“Wij hadden de betere schoenen"
Friedrich Juen stamt uit een kleine smokkelaardynastie uit Gargellen. Zijn oudoom Meinrad Juen gold als een bijzonder gewiekste smokkelaar, die later ook mensen hielp bij de vlucht naar de vrijheid.
Uit nood geboren transporteerde dappere mannen en vrouwen uit de grensgebieden tussen Oostenrijk en Zwitserland in hun rugzakken van alles over de bergen. De “hete” goederen werden zelfs tot aan de Viktualienmarkt in München gebracht. Geliefde producten waren ongebrande koffiebonen, die door de douaniers niet geroken konden worden, maar ook wijn en granen. De gewiekste smokkelaars hadden ook toen al ideeën, om van de gebaande paden af te wijken. Om hun achtervolgers af te schudden spijkerden ze bijvoorbeeld hun zolen achterstevoren onder hun schoenen. Vandaag de dag nog herinnert het een en ander aan de smokkelaars en kan men zich op heerlijke bergtochten een stuk van hun wereld bewandelen.

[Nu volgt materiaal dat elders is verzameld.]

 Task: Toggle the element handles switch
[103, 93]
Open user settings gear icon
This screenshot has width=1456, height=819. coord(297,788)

Hoe is het smokkelen ontstaan?
Friedrich Juen: Vanwege de armoede en de werkloosheid was het smokkelen voor de bewoners van het dal een belangrijke bron van inkomsten, om hun levensstandaard te verbeteren. Voor de eerste wereldoorlog – rond 1890 – werden vooral koffie, meel, zout, tabak en sacharine gesmokkeld. Alles wat er in Montafon niet was of tegen te hoge prijzen – en naar Zwitserland werden dieren en producten zoals boter en vlees alsmede bont en huiden gebracht. Er werd echter zelden meer dan 25 kilo op de schouders geladen, zodat men ook op steile en gevaarlijke bergpaden goed vooruit kwam en in geval van nood ook kon rennen. De koffiebonen transporteerden de smokkelaars ongebrand, zodat douaniers ze niet konden ruiken. Suiker werd weliswaar ook gesmokkeld, maar was echter te zwaar en leverde niet zoveel op. In vergelijking daarmee waren sigaretten en tabak geschikter. Ook waren de schoenen van de Montafoners gewild bij de Zwitserse Alpenbewoners. Smokkelaars hebben de schoenen bezorgd en daarvan een klein handeltje gemaakt.

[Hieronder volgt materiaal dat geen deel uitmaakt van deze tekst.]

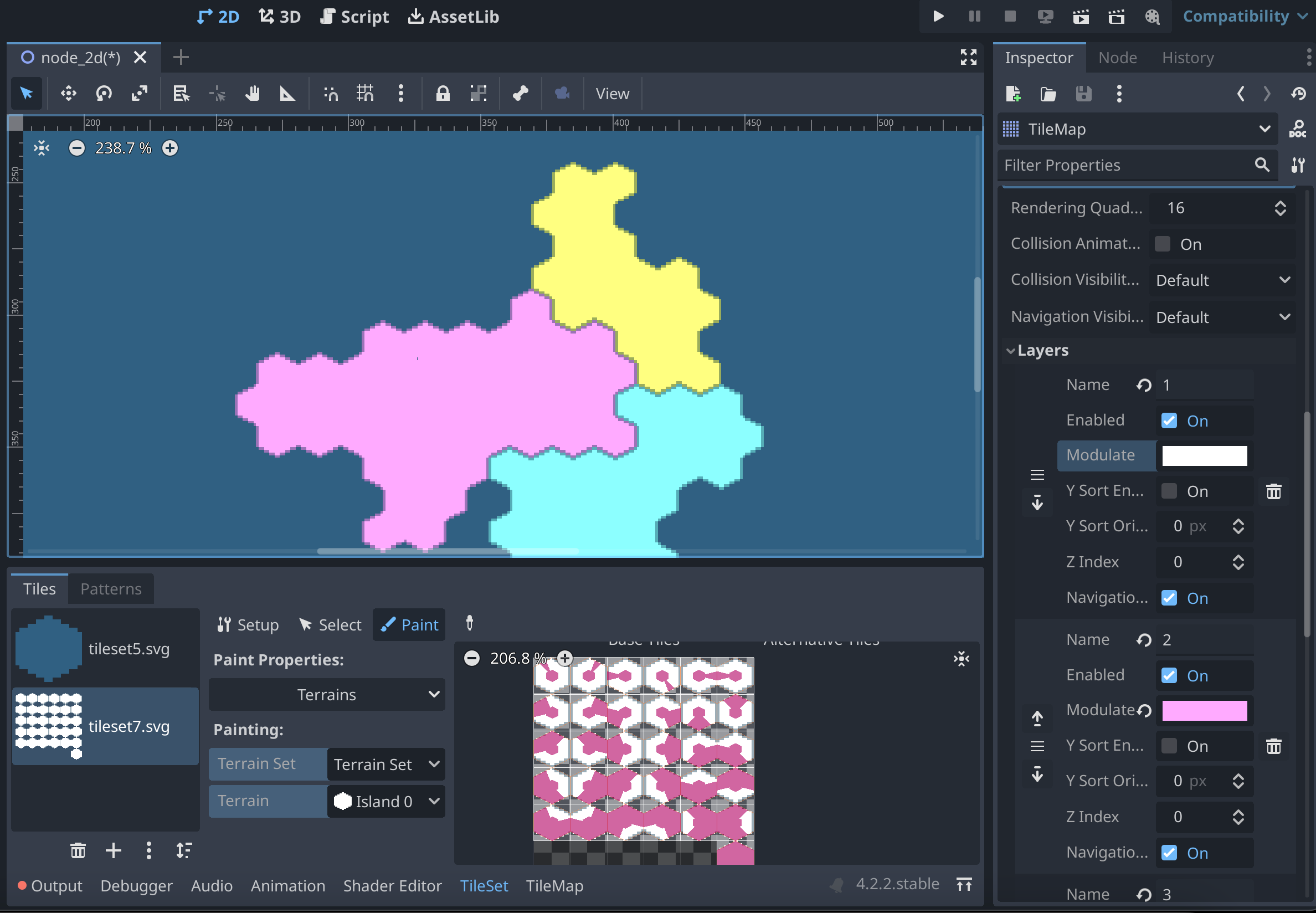Select the Rotate mode tool
The image size is (1316, 913).
pyautogui.click(x=104, y=93)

Wat wordt er bedoeld met de zogenaamde „Kaffeelöchern“ (letterlijk koffiegaten)?
Friedrich Juen: “Kaffeelöchern” waren grotten, verstop- en opslagplaatsen bij de grensovergangen - vaak karstgaten, die uit het kalksteen gesleten waren en waarvan de douaniers natuurlijk niks wisten. Kaffeelöcher vormden ook een tussentijdse opslag: De goederen werden aan Zwitserse zijde gedeponeerd en door de Montafoners opgehaald.
Wat stond een smokkelaar te wachten, wanneer hij ontdekt werd?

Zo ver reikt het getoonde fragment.